RECORDS FOR THE TASK.
*** Block opens ***

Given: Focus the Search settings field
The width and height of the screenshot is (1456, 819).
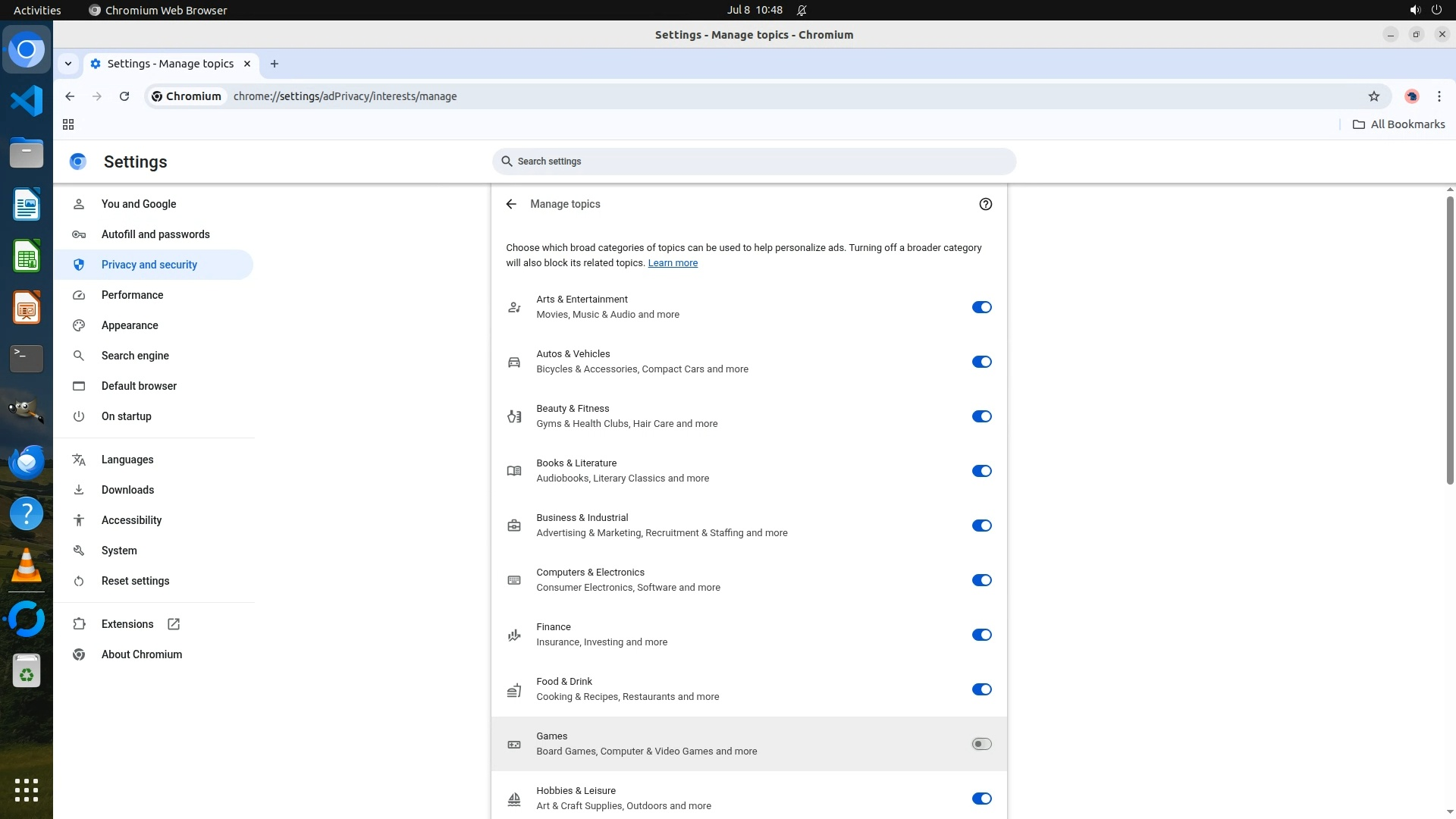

*** Block closes ***
*** Block opens ***

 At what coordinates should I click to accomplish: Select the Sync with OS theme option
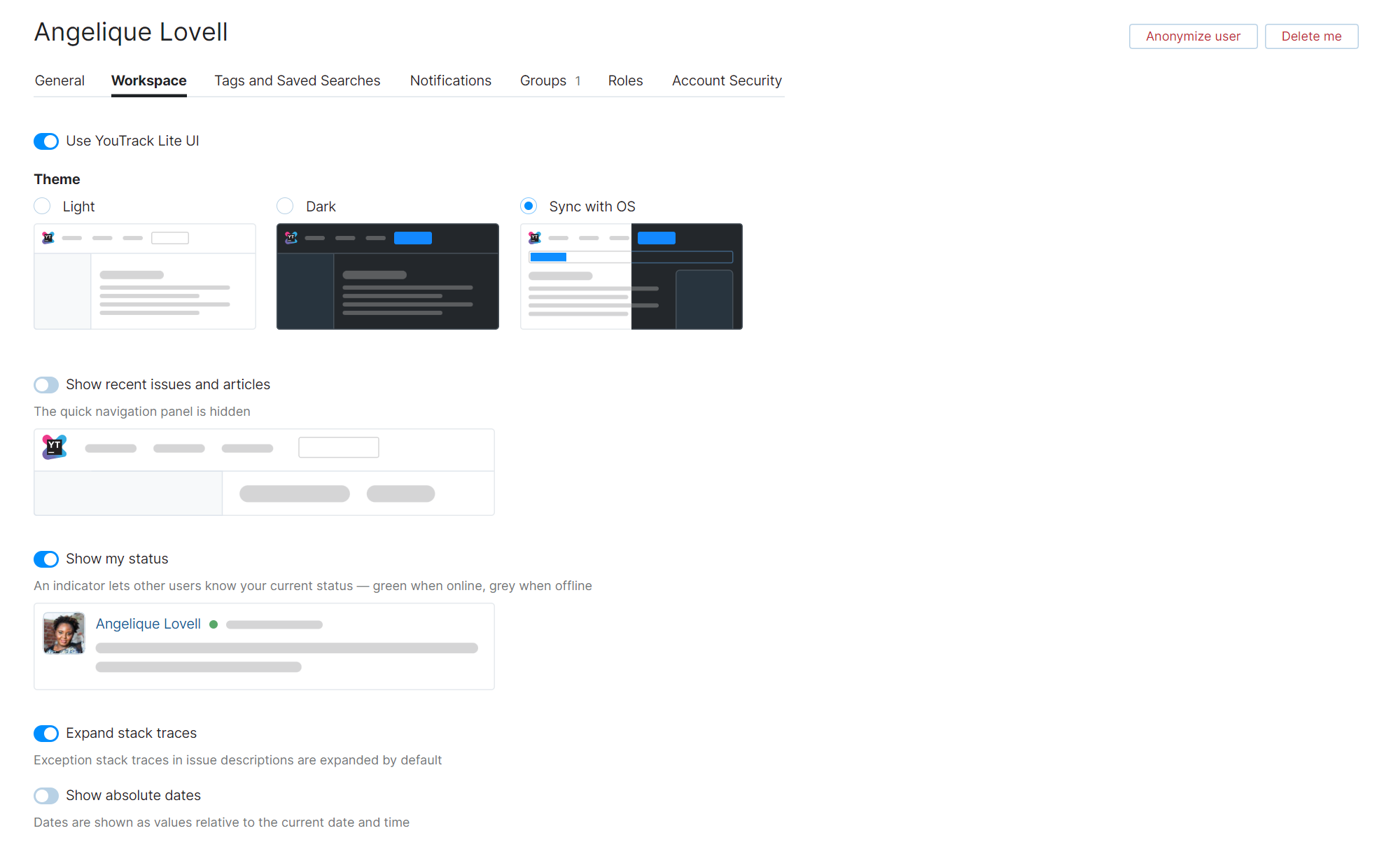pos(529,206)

*** Block closes ***
*** Block opens ***

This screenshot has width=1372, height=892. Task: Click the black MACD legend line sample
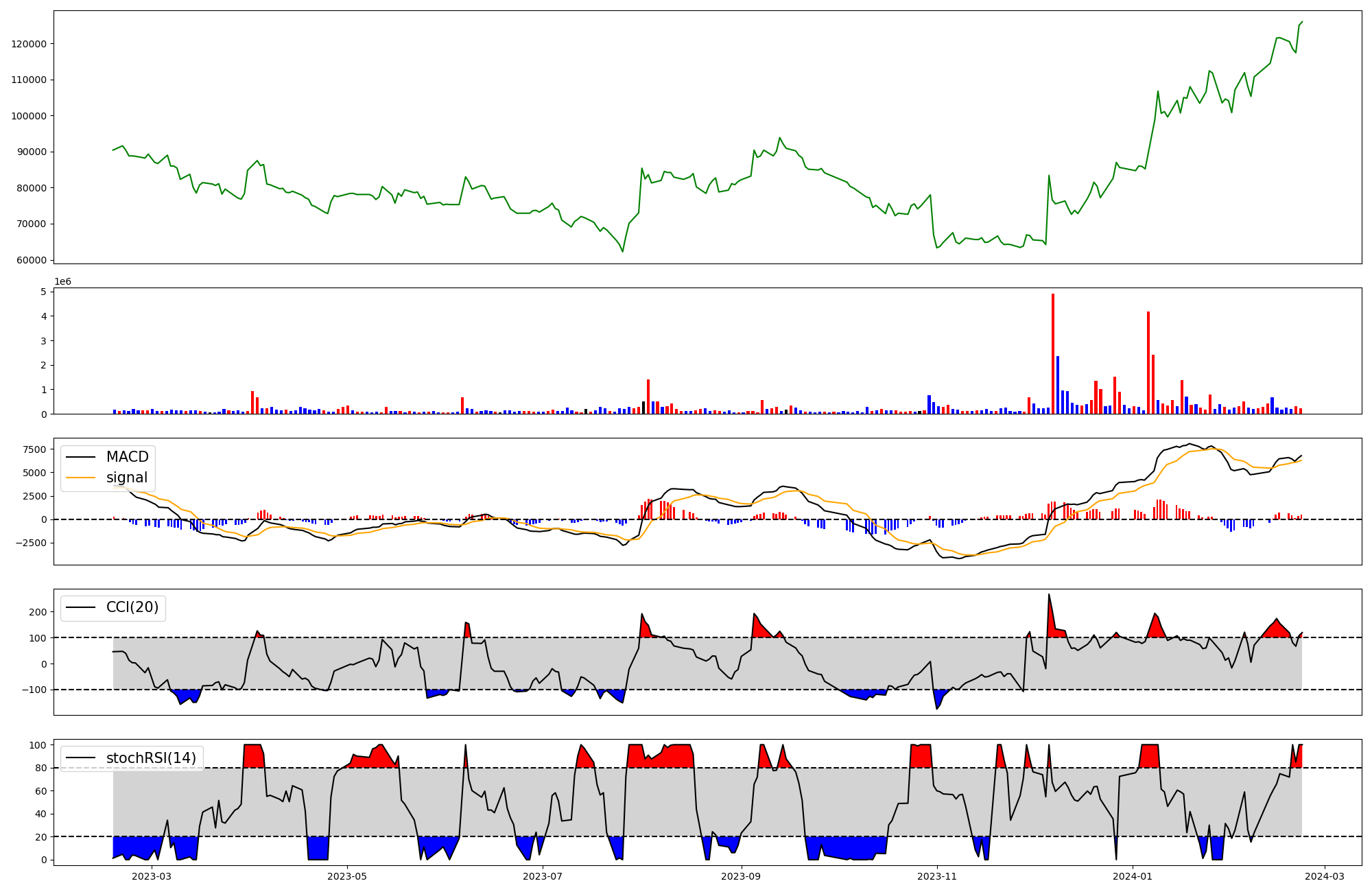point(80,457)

*** Block closes ***

WHAT IS NEEDED. Only one stretch of the entries above is wanted: the lines from the one containing "Given: Focus the Search settings field" through the one containing "The width and". Please reproduce it exactly.

EXERCISE RESULT.
Given: Focus the Search settings field
The width and height of the screenshot is (1456, 819).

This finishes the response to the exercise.